Wednesday, October 26, 2011
What is the word? 'Vagrant'? 'Vagabond'? 'Traveler' would do it didn't bring to mind Phileas Fogg with his steamer trunk, or those new 'travelers' and their trademarks of dogs, dreds, and drugs.
'Transient' perhaps? That's a good one since it seems a near cousin to 'transcendant,' but the connection makes it seem like I have aspirations of Emerson, or rather, like those who emulate him.

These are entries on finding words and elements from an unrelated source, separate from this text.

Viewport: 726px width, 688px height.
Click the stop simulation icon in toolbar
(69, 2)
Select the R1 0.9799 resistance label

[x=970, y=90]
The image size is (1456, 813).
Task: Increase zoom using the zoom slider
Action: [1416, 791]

I've always liked 'hobo.' I wander, I camp, I forage for food, I work when I find it. Tho I suspect there has to be some sort of locomotive component to that title. Altho I followed rail lines for much of the West Coast and the Midwest, I have never hopped freights and have no intention to. And, having visited the Hobo Museum in Britt, Iowa, I think there might be some sort of national brotherhood or creed to which one must subscribe in order to be a hobo. I've already got memberships to co-ops, coffee shops, and libraries all over the place. I'm not sure I can adopt any additional manifestos.
'Swagman' is good. As in 'once camped a swagman down beside a billabong..." I only just thought of that one when I realized that I do boil water in a billy, and I only think of a billy as one because that was how it was introduced to me. However, usually I just call it what it is - a rusted coffee can. I do like the word. It puts me in league with all those other -men. Snowman. Sandman. Batman. But it does place me in the uncomfortable position of having to articulate what my 'swag' is, and how I use it, and whether or not I waltz it around. I'm not even sure I know these things.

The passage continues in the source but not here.